What is expected:
Return the lines below that contain "selector".

Data provided:
BEGIN

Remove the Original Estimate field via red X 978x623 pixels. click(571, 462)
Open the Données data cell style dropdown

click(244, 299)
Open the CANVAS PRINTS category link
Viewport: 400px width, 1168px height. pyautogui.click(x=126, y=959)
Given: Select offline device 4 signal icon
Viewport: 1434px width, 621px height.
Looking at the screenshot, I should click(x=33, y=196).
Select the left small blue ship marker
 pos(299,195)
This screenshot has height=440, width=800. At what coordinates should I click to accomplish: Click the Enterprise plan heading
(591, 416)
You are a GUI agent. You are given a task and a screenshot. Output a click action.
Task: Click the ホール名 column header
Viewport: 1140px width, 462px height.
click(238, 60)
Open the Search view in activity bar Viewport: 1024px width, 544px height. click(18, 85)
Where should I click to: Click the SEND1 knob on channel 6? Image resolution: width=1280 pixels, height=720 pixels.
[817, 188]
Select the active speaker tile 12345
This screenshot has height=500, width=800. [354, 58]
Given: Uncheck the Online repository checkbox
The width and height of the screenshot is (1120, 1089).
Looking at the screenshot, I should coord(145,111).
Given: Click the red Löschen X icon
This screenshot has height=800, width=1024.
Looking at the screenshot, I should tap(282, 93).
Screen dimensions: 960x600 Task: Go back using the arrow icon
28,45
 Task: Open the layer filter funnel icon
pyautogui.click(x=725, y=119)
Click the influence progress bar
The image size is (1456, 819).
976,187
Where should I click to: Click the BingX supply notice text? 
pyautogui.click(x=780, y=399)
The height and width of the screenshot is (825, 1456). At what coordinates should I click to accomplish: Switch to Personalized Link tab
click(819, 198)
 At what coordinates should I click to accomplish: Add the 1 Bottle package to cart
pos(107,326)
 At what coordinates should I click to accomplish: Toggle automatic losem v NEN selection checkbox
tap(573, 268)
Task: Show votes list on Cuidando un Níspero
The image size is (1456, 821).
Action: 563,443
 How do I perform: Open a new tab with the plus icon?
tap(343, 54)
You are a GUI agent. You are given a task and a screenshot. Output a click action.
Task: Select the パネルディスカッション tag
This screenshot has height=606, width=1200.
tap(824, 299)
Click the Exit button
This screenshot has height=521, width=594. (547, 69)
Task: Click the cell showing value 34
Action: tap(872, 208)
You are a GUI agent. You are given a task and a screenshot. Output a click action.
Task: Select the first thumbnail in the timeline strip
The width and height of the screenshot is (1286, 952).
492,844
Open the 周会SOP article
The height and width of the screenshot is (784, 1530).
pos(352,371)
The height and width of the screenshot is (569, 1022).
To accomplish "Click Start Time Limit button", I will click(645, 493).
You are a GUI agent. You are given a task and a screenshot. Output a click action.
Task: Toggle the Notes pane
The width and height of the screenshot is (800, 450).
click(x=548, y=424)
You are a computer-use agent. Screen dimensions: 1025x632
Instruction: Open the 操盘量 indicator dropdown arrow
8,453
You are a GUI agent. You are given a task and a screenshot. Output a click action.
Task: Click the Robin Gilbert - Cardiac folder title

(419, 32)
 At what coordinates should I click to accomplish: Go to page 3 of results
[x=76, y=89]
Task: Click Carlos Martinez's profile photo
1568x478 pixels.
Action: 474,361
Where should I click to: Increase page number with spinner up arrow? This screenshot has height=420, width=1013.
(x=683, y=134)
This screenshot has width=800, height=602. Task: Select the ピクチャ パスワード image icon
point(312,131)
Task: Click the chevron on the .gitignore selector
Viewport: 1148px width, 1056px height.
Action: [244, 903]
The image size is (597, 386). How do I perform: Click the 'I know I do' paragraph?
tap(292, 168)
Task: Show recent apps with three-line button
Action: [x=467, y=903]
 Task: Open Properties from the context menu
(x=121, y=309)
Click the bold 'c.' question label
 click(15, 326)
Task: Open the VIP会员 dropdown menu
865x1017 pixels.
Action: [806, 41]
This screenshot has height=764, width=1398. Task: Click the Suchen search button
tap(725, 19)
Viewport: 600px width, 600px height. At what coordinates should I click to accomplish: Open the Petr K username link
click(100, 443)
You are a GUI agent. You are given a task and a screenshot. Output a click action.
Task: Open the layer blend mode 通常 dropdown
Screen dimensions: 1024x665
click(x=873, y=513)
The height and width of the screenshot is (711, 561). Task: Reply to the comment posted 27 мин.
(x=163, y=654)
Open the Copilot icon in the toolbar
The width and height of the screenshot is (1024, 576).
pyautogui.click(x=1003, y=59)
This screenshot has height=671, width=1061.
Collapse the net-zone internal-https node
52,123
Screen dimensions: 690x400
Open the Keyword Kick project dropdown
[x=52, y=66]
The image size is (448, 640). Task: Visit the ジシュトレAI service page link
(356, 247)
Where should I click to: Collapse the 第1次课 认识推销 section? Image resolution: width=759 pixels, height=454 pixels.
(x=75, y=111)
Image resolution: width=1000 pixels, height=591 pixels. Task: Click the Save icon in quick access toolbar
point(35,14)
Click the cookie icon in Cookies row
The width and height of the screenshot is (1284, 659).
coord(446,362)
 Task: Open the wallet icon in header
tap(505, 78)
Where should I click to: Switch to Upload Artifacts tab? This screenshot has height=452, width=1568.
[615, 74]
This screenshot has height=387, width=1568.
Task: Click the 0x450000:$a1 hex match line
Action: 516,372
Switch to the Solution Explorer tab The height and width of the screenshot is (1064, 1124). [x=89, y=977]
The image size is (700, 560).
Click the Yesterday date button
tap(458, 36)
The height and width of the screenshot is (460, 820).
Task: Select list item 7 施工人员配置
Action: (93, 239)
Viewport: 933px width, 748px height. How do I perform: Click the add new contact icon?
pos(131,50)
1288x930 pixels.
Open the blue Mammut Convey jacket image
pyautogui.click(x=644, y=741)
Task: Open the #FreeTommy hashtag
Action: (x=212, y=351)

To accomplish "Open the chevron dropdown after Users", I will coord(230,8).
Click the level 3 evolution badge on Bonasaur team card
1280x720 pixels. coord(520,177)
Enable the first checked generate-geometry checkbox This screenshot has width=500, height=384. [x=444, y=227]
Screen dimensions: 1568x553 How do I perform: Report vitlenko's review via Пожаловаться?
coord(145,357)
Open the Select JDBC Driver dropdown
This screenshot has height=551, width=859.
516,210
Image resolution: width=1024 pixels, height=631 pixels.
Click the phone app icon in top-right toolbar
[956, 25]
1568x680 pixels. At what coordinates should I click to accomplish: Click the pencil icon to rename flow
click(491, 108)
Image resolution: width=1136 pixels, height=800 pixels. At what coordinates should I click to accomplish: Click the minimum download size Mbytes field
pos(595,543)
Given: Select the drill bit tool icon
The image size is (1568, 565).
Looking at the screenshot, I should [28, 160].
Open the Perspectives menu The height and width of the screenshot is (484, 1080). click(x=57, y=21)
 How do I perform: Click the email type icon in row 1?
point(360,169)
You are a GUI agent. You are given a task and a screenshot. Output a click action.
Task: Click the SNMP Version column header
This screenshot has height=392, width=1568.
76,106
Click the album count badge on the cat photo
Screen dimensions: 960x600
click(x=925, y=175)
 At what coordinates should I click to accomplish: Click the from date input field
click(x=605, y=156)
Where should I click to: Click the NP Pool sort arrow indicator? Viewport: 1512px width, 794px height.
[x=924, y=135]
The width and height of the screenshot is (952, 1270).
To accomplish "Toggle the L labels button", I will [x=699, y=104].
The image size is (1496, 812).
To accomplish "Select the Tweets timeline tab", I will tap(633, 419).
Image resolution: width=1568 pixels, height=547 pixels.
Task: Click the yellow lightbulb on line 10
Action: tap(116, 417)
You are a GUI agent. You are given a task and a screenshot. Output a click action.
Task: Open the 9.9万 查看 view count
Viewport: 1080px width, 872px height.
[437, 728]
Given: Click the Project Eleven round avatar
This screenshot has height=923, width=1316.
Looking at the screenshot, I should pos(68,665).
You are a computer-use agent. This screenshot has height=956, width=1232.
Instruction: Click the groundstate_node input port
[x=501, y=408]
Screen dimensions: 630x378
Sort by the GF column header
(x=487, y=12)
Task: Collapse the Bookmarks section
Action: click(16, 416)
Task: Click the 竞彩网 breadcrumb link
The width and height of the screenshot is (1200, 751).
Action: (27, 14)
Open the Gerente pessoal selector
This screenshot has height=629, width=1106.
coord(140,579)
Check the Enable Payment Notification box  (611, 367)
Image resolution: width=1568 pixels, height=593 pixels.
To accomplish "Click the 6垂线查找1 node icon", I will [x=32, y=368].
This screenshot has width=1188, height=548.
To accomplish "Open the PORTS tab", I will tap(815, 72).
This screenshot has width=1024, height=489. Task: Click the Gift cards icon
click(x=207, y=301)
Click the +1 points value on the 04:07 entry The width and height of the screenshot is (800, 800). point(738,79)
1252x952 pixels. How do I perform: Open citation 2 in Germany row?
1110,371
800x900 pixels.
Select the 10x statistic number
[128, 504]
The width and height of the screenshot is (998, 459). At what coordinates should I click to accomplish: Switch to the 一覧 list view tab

END

Expected answer:
Task: Click the chevron on the .gitignore selector
Open the Gerente pessoal selector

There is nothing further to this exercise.